A returning vacationer in Cuba, a man without any pro-Castro sympathies whatsoever, predicted that immediately after the end of the régime and the normalization with the U.S. the island will begin to be colonized by American corporations. Burger Kings will sprout up everywhere and the beaches will be swamped by crowds of Americans. Havana in particular will lose its old-fashioned, pre-revolutionary charms, which, strangely enough, still remain impressive.

But one can safely assume that Cuban exiles have entirely different expectations. Some of them no doubt wonder how they will actually feel when at last the day of liberation comes.

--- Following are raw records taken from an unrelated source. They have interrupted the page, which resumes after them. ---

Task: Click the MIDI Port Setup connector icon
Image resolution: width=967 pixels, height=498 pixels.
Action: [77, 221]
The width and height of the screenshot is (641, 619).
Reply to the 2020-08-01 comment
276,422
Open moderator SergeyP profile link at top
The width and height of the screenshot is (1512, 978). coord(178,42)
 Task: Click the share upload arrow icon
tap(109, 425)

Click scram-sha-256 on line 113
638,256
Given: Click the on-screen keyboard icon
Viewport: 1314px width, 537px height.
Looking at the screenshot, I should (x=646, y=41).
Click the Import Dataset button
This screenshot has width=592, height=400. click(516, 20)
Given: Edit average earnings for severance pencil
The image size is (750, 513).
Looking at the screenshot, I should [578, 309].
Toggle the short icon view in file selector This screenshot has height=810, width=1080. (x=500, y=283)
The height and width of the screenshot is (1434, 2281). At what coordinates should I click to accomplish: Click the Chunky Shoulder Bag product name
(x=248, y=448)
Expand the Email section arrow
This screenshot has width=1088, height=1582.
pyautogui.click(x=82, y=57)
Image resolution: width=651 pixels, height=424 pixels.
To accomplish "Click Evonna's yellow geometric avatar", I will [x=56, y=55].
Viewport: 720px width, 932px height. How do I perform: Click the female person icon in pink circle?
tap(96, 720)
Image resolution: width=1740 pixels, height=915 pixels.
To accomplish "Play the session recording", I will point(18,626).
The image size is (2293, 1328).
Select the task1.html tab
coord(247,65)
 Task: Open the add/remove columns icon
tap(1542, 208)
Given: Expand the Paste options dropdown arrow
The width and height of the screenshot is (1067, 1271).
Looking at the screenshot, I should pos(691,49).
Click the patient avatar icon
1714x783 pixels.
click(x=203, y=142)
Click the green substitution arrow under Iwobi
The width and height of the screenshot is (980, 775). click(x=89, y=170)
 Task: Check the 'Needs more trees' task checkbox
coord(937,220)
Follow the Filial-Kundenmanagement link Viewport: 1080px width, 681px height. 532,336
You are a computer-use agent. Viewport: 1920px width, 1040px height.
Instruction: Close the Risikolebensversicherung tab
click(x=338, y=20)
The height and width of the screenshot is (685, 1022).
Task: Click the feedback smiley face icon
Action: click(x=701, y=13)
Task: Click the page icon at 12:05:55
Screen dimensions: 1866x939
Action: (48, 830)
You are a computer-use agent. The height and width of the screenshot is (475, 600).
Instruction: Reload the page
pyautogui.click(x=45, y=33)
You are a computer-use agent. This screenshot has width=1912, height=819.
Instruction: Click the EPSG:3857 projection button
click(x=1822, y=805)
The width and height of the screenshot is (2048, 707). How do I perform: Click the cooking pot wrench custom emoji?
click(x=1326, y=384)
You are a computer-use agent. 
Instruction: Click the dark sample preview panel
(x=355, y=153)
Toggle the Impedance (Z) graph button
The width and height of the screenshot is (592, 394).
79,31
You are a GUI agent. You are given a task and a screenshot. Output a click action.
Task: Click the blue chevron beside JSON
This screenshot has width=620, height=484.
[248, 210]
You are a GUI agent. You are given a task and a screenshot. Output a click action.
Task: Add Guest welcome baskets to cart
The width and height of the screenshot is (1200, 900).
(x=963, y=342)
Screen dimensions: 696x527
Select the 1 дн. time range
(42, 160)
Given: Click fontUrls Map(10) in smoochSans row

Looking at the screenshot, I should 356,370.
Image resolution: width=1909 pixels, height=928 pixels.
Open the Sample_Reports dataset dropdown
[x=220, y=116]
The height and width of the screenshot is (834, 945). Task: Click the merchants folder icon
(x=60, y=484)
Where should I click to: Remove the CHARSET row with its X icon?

Very much aware that after the end of the Soviets Eastern Europeans had the same experience, a group of exiled Cuban journalists recently visited Bucharest to see how Romanian society is coping twenty years after the fall of communism.

Christian Ghinea from the weekly paper Dilema Veche gave them a philosophical discourse on the nature of happiness.

“I told them,” she wrote on December 23, “they will enjoy freedom for a few short days. That’s all – no more…. The thing is that free people no longer cherish the freedom they have. It’s like air, you only feel the lack of it when you’re suffocating. And it’s the same with freedom. It takes more than that to make you happy, but when it’s missing you’re automatically unhappy. Only rogues and scoundrels are the exception because they’re always happy regardless of how much freedom there is. The Cubans will have the same experience as the Romanians. They will obtain their freedom and then forget it again in a jiffy…. Then freedom will be just like the air: something that’s taken for granted, and no special cause for jubilation.”